Despite a popular perception that blacks and Jews no longer share a common core of values, their representatives in Congress have been closely aligned on key issues of concern to the two communities, a new study has shown.
The American Jewish Congress conducted a study of the voting patterns of the 399 members of the Congressional Black Caucus and the 32 Jewish members of the House of Representatives on issues important to the Jewish community.
The issue included foreign aid, public funding of private schools and school prayer.
The study built on work done by the black-led Joint Center for Political and Economic Studies, a highly respected Washington think tank that recently published a “report card” examining the voting records of congressional representatives on issues important to the black community.
The center looked at issues including low-income housing, alternatives for sentencing young people and gun control.
AJCongress analyzed the information and found that “Jewish members of Congress were far more likely to support votes by the Congressional Black Caucus than the other members of the House of Representatives,” according to the report.
By the same token, “on vote after vote, black members of Congress supported the Jewish community position in significantly larger percentages than did other members of Congress.”

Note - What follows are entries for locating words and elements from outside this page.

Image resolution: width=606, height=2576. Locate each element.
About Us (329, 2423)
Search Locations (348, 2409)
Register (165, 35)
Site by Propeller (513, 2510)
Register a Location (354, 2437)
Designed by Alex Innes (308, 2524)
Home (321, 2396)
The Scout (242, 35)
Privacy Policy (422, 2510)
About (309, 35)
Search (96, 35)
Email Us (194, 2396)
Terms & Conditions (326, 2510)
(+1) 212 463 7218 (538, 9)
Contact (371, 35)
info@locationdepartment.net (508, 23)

The Jewish community position was represented in the study by the AJCongress position, which generally reflects the views of the community at large, but not always.
Jewish members of Congress supported the Black Caucus’ position an average of 72 percent of the time, far in excess of the 49 percent average of the total House.
Likewise, an average of 79 percent of Black Caucus members supported Jewish issues, as opposed to 53 percent of the full House.
“There is more commonality than discordance” between the two ethnic groups when it comes to policy issues, said Flora Perskie, chairman of AJCongress’ Commission on National Affairs, in a news conference Tuesday announcing the results.
Phil Baum, AJCongress executive director, said the purpose of the analysis was “to put the rumors of extremists in both communities to rest.”
The study proves that the perception that blacks and Jews no longer share the dame interests is “unfounded and wrong,” he said.
Also at the news conference was the Rev. Jesse Jackson who met with AJCongress leaders earlier that day.
“Over the centuries our interests have converged again and again. We must not underestimate our power to protect our interests when we coalesce,” said Jackson, who serves as the non-voting shadow senator for D.C. statehood representing the District of Columbia.
Citing an example of how that coalition can work outside Congress, Jackson said that former Ku Klux Klan leader David Duke would be governor of Louisiana “if not for the black-Jewish coalition, since 55 percent of whites voted for him” in 1991.
The Rev. Al Sharpton also attended the news conference, though he did not speak.
The alignment of blacks and Jews in the House was in part based on the fact that the majority of both groups were Democrats, according to the report. Their relationship may shift in the newly elected Congress, where there will be nine fewer Jews and a greater proportion of Republicans.